Directions for this task: Lines from the one containing "[search] (70, 5)" through the last one in the data below: write them out word for word, and only them.

:: Task data ::

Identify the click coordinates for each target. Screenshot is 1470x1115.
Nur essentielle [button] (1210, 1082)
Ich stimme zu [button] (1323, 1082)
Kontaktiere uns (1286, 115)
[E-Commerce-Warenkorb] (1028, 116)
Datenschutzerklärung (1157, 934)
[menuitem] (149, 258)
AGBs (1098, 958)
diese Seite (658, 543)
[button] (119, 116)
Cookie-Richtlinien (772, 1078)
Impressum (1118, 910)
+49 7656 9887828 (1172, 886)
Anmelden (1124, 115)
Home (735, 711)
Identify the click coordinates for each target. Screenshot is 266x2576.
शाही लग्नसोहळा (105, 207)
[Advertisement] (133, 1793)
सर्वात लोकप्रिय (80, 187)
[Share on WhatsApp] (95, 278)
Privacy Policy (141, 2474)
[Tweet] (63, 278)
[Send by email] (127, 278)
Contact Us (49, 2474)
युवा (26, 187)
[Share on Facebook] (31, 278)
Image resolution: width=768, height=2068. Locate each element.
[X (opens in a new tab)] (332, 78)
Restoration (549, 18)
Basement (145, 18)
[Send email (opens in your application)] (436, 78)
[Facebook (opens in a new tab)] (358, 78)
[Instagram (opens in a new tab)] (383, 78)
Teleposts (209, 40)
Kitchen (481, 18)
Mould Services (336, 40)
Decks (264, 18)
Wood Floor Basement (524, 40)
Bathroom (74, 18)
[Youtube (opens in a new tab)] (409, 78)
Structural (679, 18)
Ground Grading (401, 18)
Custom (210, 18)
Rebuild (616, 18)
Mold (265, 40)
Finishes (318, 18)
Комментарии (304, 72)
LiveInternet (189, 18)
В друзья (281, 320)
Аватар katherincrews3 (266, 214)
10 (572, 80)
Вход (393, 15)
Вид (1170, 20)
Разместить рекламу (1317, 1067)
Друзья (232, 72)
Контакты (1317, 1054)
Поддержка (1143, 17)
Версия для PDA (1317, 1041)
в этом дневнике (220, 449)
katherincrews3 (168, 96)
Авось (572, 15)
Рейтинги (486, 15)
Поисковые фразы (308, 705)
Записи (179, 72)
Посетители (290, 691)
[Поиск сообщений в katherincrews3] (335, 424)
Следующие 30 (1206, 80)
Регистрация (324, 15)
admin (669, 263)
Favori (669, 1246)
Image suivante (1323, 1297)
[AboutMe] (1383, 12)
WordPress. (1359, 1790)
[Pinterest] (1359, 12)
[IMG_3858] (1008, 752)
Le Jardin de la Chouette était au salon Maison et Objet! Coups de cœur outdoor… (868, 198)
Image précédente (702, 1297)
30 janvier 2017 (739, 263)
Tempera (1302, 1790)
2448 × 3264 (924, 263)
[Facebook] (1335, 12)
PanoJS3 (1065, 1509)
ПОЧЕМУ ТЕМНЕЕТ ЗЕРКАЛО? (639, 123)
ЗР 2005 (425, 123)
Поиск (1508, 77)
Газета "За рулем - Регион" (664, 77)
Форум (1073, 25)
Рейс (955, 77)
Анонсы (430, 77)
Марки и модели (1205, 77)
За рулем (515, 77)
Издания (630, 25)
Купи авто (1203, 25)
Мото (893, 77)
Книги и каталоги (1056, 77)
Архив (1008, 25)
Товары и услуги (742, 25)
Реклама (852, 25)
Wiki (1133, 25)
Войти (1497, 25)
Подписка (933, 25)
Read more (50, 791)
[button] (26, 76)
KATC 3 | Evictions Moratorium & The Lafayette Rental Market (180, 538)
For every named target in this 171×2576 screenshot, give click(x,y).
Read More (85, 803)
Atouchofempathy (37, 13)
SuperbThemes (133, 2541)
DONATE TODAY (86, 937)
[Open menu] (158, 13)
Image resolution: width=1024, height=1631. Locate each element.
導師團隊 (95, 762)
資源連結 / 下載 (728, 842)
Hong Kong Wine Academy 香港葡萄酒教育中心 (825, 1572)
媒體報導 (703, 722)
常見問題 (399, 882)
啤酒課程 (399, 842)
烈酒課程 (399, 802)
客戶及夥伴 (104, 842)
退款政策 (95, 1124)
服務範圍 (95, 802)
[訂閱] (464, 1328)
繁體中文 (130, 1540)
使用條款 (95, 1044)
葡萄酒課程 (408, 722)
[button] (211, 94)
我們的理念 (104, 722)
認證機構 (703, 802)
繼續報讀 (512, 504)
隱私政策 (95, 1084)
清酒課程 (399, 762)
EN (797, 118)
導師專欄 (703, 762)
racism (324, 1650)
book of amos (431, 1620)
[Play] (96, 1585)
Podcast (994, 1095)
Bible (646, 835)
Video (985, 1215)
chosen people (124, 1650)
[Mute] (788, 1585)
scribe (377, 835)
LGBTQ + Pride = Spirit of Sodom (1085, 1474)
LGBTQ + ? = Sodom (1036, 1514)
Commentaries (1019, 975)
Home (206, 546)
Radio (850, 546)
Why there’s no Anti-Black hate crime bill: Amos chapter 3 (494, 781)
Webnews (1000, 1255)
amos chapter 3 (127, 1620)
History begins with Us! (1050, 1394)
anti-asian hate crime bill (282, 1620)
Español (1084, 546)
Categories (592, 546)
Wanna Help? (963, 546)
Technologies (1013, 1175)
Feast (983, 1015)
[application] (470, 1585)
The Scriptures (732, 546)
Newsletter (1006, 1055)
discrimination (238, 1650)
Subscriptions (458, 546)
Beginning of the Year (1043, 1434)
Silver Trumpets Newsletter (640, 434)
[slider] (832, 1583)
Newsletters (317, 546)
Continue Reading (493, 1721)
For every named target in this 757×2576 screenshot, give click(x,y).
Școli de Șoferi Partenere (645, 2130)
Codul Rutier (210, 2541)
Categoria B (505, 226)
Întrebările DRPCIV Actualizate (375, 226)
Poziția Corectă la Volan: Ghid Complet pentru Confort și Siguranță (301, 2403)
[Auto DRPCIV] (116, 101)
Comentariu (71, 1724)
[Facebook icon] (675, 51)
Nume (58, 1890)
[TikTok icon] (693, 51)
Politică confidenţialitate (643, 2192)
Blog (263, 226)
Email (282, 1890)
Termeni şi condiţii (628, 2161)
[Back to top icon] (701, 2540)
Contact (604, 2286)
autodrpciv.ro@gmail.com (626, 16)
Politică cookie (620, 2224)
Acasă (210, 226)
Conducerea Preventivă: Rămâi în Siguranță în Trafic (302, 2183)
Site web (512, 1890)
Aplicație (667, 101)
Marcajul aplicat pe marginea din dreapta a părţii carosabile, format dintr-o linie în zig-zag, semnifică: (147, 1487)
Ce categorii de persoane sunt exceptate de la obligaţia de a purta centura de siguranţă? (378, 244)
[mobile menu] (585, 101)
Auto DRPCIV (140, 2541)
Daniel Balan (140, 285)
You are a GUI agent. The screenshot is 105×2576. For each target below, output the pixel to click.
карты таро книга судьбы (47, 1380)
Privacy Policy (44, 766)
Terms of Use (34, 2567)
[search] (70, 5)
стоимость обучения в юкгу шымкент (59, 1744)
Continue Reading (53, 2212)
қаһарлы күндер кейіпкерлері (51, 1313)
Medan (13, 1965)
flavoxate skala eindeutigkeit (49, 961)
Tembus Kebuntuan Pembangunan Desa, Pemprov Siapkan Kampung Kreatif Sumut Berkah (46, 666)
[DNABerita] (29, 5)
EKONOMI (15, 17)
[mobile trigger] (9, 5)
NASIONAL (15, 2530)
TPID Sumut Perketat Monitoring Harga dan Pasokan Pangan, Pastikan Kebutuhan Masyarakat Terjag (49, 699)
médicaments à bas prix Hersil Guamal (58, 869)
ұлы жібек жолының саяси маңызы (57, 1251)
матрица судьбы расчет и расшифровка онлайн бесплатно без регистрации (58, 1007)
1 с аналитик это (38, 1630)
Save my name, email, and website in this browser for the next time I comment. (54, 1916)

:::

Completed task:
[search] (70, 5)
стоимость обучения в юкгу шымкент (59, 1744)
Continue Reading (53, 2212)
қаһарлы күндер кейіпкерлері (51, 1313)
Medan (13, 1965)
flavoxate skala eindeutigkeit (49, 961)
Tembus Kebuntuan Pembangunan Desa, Pemprov Siapkan Kampung Kreatif Sumut Berkah (46, 666)
[DNABerita] (29, 5)
EKONOMI (15, 17)
[mobile trigger] (9, 5)
NASIONAL (15, 2530)
TPID Sumut Perketat Monitoring Harga dan Pasokan Pangan, Pastikan Kebutuhan Masyarakat Terjag (49, 699)
médicaments à bas prix Hersil Guamal (58, 869)
ұлы жібек жолының саяси маңызы (57, 1251)
матрица судьбы расчет и расшифровка онлайн бесплатно без регистрации (58, 1007)
1 с аналитик это (38, 1630)
Save my name, email, and website in this browser for the next time I comment. (54, 1916)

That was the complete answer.